Michigan adalah salah satu state di Amerika yang mengalami lonjakan pengangguran hamper mendekati 12% (semenjak GM mengumumkan menutup dealer dealer kendaraan dan pabrik pabriknya). Para penganguran ini terbiasa dengan gaji sebagai IT sebesar $ 70,000 (standard Michigan).
Ditawari pekerjaan sebagai kontraktor dengan gaji sebesar $ 65,000 oleh Kelly Services untuk Seattle, apakah mereka menolak ? tentu saja tidak, 65,000 lebih baik dibandingkan unemployment yang besarnya hanya $ 400/minggu, walaupun mereka tahu standard Seattle lebih tinggi dan mereka tahu bahwa status mereka hanya pegawai kontrak.
Akibatnya, mereka rela pindah dari Michigan ke Seattle dengan meninggalkan rumahnya yang sudah kadung kena foreclosure dan mengontrak apartemen kecil di Seattle, demi untuk menyambung hidupnya. Hal ini juga terjadi di Kansas, banyak pegawai pegawai kontrak baru yang berasal dari California dan New York. Mereka bergaji hamper ½ kali lebih rendah dari yang mereka biasa terima, karena mereka sudah putus asa.



Lalu bagaimana dengan politik di tempat kerja sendiri, karyawan karyawan lama biasanya bersikap tidak bersahabat dengan karyawan baru. Mereka menggunakan politik “watch list”, dimana para karyawan baru selalu diawasi gerak gerik dan tindak tanduknya.

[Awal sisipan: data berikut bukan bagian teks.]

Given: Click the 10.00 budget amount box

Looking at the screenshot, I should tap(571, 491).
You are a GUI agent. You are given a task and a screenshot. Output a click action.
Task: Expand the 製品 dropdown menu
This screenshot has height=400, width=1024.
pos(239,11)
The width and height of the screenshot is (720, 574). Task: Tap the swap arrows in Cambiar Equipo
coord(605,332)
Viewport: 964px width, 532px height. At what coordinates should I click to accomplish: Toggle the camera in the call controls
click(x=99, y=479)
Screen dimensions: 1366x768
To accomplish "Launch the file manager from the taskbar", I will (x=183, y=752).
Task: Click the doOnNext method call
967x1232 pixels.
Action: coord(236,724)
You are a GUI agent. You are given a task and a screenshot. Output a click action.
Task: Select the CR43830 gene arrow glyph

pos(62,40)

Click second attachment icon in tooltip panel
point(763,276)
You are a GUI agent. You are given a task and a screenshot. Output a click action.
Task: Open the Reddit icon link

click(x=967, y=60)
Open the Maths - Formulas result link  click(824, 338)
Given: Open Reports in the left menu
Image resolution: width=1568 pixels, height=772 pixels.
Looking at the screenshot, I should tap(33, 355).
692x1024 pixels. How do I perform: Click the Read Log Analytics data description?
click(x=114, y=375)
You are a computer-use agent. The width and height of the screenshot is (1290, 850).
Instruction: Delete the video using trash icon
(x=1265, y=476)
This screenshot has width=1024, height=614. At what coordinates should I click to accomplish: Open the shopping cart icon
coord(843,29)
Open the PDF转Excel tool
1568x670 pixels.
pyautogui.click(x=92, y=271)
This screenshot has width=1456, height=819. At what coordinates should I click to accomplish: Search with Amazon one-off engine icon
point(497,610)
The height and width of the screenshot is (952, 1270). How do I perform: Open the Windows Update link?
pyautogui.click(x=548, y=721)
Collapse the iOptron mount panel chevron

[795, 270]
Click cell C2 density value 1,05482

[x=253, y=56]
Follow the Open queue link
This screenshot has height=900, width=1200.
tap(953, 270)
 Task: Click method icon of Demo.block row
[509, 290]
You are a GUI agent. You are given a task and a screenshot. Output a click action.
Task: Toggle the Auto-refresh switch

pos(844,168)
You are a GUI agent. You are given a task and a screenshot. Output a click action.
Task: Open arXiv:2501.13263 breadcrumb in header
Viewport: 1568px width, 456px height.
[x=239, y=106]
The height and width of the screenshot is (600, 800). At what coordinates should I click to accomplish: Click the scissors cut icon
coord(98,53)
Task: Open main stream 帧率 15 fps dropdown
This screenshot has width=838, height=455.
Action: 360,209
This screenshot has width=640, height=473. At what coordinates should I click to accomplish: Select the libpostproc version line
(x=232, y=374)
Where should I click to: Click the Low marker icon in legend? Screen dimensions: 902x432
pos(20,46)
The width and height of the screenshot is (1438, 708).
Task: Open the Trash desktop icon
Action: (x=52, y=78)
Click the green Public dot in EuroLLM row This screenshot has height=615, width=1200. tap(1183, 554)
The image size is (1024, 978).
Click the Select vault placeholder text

Hal hal kecil yang dilakukan oleh karyawan baru, akan diamati, diperbincangkan oleh karaywan lama, bahkan kalau perlu dilaporkan ke manager atau supervisornya, demi menggagalkan masa percobaan si karyawan baru.
Dengan karyawan lama sendiri pun mereka juga bermain politik, sebagai contoh: Missy, karyawan bagian accounting, gemar sekali menggadukan hal hal kecil yang dilakukan oleh Yan, karyawan bagian purchasing, dari mulai Yan yang mendengarkan ipod ketika bekerja, Yan yang suka menggunakan telepon dengan suara yang keras, sampai Yan yang datang terlambat 5 menit dari jam 8.
Di kantor lain, seorang pegawai yang kebetulan membeli mobil baru, langsung mendapat omongan, karena sudah diumumkan bahwa pada tahun ini, bonus tidak diberikan, karena perusahaan tidak mendapat banyak keuntungan, karena karyawan itu membeli baru, maka issue di kantor adalah pembagian bonus yang tidak merata.
Pusing kan ?.
Bagaimana cara menghadapi politik di kantor ? politik di kantor beda dengan politik di KoKi apalagi di pemerintahan, karena politik di kantor akan menyangkut kredibilitas, promosi, dan masa kerja seorang karyawan. Menurut pengalaman pribadi saya taktik jitu dalam menghadapinya ada 3 S yaitu: Silence, Stay Focus, dan Surrender.
Silence artinya: diam, tidak memberikan reaksi atau aksi. Pelajari diam diam politik apa yang dijalankan si A kepada si B, lalu rumours apa yang menimpa kita, lalu cepat cepat merubah sikap. Jangan kofrontasi, tapi siapkan jawaban jawaban kepada atasan kita jika dia sampai memanggil kita untuk mendiskusikan rumours tersebut. Jika ada karyawan/karyawati yang memanggil anda untuk membicarakan sesuatu, simple, katakana anda sibuk. Titik.
Stay focus. Konsentrasi penuh kepada pekerjaan. Jangan terpengaruh akan gossip, dan jangan ambil pusing apa isi gossip atau politik tersebut.
Dan yang ketiga adalah surrender alias mengalah. Kalahkan ego anda, jika ada karyawan/ karyawati lain yang berusaha mengkonfrontasikan kepada anda, mengalah saja.